Troup County is set to see a $134,000 reduction in the annual cost of leased equipment, county officials said Friday.
Troup County, five years ago, began leasing equipment for the landfill and road departments from Caterpillar instead of buying and maintaining County-owned equipment, said County Engineer James Emery. The county has been paying $317,000 annually for 14 pieces of equipment, eight for the road department and six for the landfill.
On Nov. 30, the county will enter a new lease, County Commissioners approved Friday, with an annual cost of $183,000 for leases on 14 new pieces of equipment. The county will save because of Caterpillar’s buyback program and because the county will return its current equipment with less use and in better condition than originally estimated.

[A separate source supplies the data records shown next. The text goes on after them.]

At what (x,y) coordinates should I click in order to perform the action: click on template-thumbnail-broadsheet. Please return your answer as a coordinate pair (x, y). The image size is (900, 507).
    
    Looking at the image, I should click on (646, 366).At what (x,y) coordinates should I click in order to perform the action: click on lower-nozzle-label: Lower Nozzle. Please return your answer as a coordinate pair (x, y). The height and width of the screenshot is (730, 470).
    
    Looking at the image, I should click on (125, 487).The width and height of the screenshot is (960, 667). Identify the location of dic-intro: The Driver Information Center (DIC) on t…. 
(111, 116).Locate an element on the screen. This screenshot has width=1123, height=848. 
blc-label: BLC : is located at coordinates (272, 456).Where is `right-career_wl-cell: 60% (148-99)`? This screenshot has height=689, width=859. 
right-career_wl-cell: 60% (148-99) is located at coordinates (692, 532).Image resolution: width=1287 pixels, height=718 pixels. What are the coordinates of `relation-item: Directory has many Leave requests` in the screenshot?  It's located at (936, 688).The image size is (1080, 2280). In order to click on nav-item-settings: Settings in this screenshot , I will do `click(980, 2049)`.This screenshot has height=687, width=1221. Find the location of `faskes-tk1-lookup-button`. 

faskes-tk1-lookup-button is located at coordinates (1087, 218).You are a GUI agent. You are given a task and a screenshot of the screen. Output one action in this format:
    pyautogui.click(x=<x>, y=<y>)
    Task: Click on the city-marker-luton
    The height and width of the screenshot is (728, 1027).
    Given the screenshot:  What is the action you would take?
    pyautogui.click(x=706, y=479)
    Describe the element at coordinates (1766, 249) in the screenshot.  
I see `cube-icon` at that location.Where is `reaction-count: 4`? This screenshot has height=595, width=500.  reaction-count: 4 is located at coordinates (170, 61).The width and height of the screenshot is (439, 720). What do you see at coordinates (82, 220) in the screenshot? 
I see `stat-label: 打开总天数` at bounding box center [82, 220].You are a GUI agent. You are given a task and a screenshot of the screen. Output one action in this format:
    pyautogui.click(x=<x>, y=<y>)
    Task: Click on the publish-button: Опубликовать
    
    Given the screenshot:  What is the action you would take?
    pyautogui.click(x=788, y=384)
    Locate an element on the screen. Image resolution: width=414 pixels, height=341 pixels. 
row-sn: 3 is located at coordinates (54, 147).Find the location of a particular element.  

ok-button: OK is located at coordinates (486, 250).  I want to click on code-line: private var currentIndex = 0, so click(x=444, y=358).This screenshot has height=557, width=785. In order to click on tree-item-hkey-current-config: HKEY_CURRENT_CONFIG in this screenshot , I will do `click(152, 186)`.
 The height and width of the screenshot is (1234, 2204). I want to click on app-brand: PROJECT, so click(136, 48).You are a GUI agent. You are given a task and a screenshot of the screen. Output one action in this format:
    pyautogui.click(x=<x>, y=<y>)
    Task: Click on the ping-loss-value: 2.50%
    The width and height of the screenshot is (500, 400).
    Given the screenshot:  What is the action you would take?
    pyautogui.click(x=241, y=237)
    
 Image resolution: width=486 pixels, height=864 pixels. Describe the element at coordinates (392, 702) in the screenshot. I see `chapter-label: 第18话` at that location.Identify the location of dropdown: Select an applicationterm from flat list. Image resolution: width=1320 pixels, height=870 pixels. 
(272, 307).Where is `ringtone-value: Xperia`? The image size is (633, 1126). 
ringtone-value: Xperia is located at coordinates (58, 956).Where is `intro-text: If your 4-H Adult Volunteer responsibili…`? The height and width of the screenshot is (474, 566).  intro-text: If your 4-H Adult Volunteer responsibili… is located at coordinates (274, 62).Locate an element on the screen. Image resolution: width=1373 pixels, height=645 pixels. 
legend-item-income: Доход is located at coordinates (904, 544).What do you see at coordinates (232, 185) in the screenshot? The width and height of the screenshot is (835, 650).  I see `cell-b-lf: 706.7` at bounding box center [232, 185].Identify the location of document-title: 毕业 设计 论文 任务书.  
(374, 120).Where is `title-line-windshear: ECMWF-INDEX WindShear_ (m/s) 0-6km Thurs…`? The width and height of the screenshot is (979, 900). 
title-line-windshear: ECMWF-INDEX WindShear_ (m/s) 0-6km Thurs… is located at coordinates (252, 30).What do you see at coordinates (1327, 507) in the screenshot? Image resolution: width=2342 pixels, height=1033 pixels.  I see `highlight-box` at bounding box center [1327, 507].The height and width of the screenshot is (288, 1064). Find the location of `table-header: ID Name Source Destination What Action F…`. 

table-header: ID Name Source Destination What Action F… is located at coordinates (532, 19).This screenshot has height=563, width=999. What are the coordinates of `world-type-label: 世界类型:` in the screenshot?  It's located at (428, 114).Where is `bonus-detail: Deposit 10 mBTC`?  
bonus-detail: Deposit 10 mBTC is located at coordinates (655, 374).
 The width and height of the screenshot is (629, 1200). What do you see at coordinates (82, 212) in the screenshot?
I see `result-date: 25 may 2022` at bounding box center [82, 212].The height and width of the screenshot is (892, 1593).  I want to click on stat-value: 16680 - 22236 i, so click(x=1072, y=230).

“We were guaranteed ($1.085 million), but we’re actually going to receive much more than that in trade-in value now because some of the equipment has lower hours than we were allowed, and that equipment’s been well maintained,” Emery said. “Their trade-in values at this point total $1,520,000.”
That leaves $698,000 in equity that could come back to the county, but the county will apply that value for the buyback in its new lease. That will fetch a lower cost, and in return lower annual payments, and the county is guaranteed that Caterpillar will buy back the equipment at the end of the term for the final, “balloon” price.
“The guaranteed amount that they will buy back the equipment is identical to the balloon payment amount. So at the end of this five-year period, we won’t have any payment due,” Emery said. “… That would be a worst-case scenario, and, as we saw this time, we didn’t just get back the guaranteed amount, we got back much more than the guaranteed amount because of the use of equipment.”
Emery said the interest on the lease is 2 percent, lower than when the county made the previous lease agreement.
“The way we keep going, we’re going to get check from Caterpillar, won’t we,” said Commissioner Ken Smith, jokingly.
In other matters, the board:
•Approved replacing seven poll workers for elections. As part of the county’s requirements for its hiring freeze, commissioners have to approve any hiring.
•Signed off on an agreement with LaGrange, West Point and Hogansville for the distribution of local-option sales tax, or LOST, funds. Troup County and LaGrange each will receive 45 percent of funds and West Point and Hogansville each will receive 5 percent, which is unchanged since the agreement last was updated.
•Gave final approval to its required update of its capital improvement elements plan.
•Approved placement of a 157-foot cell phone tower at 236 New Hutchinson Mill Road.
•Approved rezoning 82 acres of land at Vulcan Materials Road that the company plans to use to store materials and eventually will create a vegetative berm. The rezoning came with conditions that the company not use the land for blasting and a periodic check of the berm by county officials to ensure it meets standards.